**Data listing**
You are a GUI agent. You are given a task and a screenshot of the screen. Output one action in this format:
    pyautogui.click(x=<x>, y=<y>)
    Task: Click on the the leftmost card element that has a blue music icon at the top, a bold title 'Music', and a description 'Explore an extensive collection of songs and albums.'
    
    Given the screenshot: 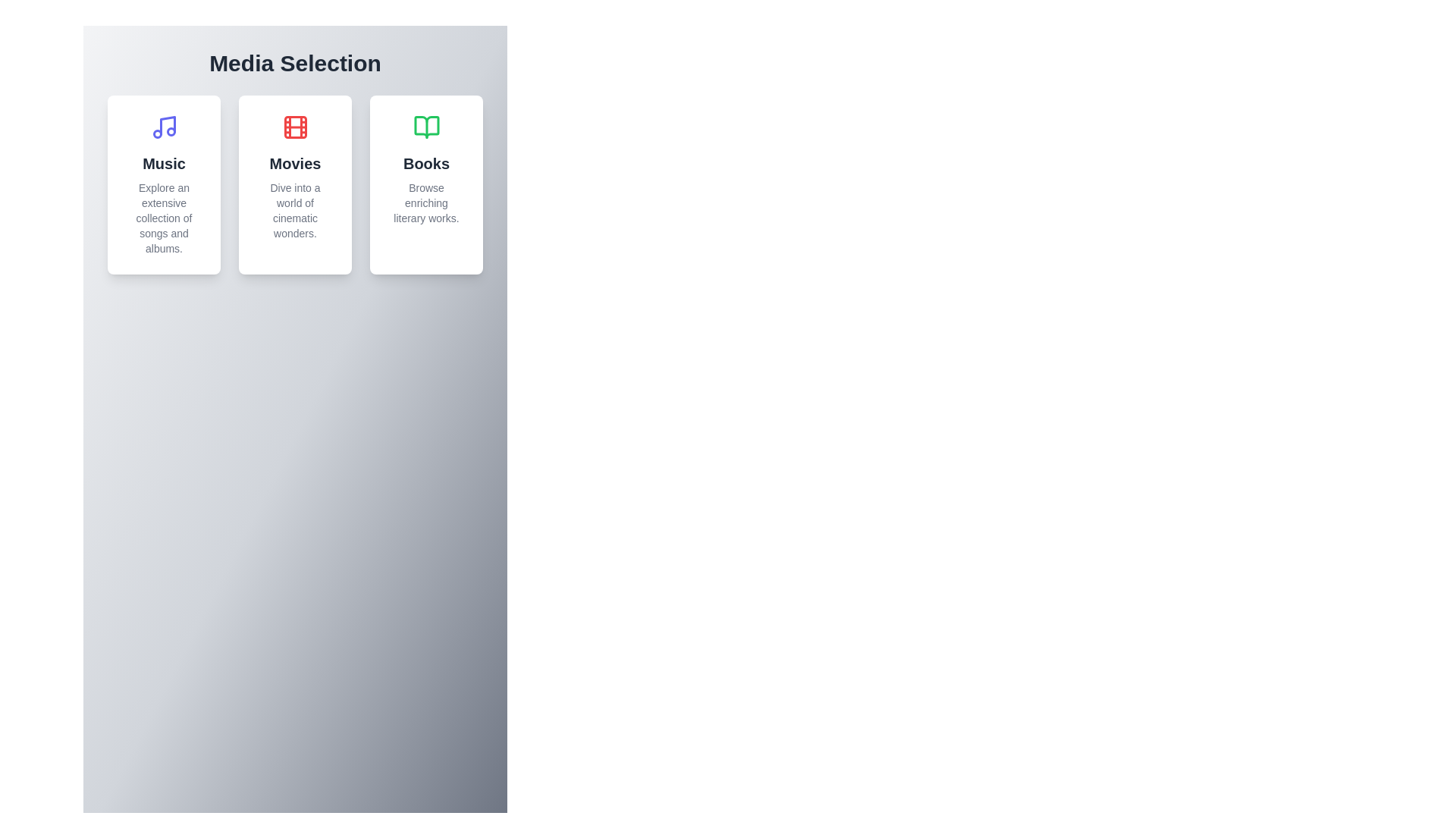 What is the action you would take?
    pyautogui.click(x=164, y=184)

**Task to carry out**
Could you reproduce word for word the lines starting at the very first one and ending at the line containing "Task: Click on", with that line included?

**Solution to this problem**
You are a GUI agent. You are given a task and a screenshot of the screen. Output one action in this format:
    pyautogui.click(x=<x>, y=<y>)
    Task: Click on the the leftmost card element that has a blue music icon at the top, a bold title 'Music', and a description 'Explore an extensive collection of songs and albums.'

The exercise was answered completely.